County: Meath Site name: GORMANSTOWN AGI
Sites and Monuments Record No.: N/A Licence number: 02E0121
Author: Redmond Tobin, Margaret Gowen & Co. Ltd.
Site type: Hearth
Period/Dating: Prehistoric (12700 BC-AD 400)
ITM: E 716215m, N 766768m
Latitude, Longitude (decimal degrees): 53.637790, -6.242594
This licence covered the monitoring of topsoil removal from the site of the above-ground installation (AGI) at Gormanston, Co. Meath. The AGI, once completed, will regulate the flow and pressure of natural gas coming ashore at Gormanston from the second gas interconnector from Scotland. It will control the gas pressure as the interconnector links with the Pipeline to the West and the Bord Gáis Éireann national system. The AGI is in open agricultural land on the coastal plain at Gormanston, west of the railway station and north-west of a passage tomb site, SMR 28:20.
The area monitored covered the full extent of the AGI development, comprising 1.46ha, and c. 4500m3 of topsoil was moved.

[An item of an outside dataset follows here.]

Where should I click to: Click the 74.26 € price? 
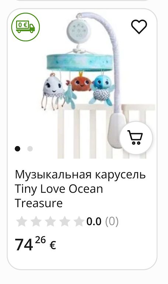click(x=35, y=244)
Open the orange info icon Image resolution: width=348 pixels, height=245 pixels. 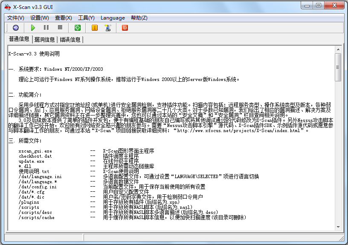[x=95, y=28]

Monitoring of this site revealed very little. The western part of the site produced a significant assemblage of lithics that included mainly struck flakes and debitage. It also produced one core and a fine example of a plano-convex ‘slug’ knife. This area was closely monitored, as the pipeline entered and exited the AGI along this side. No structural material was uncovered at this location.

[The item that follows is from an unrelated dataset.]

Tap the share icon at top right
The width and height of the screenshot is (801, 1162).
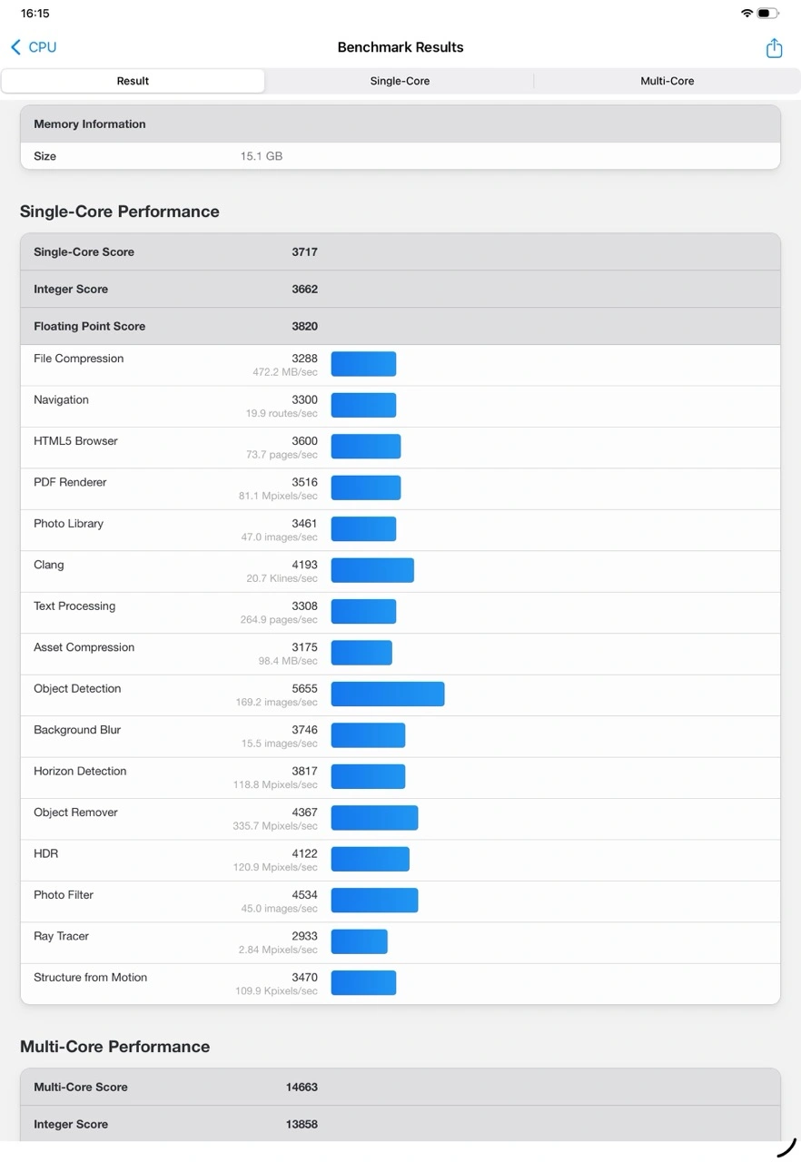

Monitoring revealed one area of activity, a localised patch of intense burning. After initial site clearance the feature appeared as an oval spread of blackened earth and shattered stone characteristic of the firing material associated with fulachta fiadh. In this case the stone types were the local shales and pebbles within the glacial till. This stone would not have been favourable as firing material. The feature was oval, 1.2m long and 0.95m wide, with its long axis aligned north-west/south-east. In half section the burnt material extended to 0.29–0.3m deep. The cut was lined with burnt soil and stone to a depth of 0.1m and concentric to the cut line. Encased in this was a deposit of oxidised material, which was in turn sealed by black earth and some surface clay/topsoil residue. The feature was cut into the natural shale. The shale in the immediate environs of the cut was quite dark as a result of the blackened soil being leached into the substrata. Extending out from the feature was a surface area of darkened soil and stone, which may be metalling associated with extraneous activity focused on this site. The feature appeared to have been a hearth site with a short period of occupation.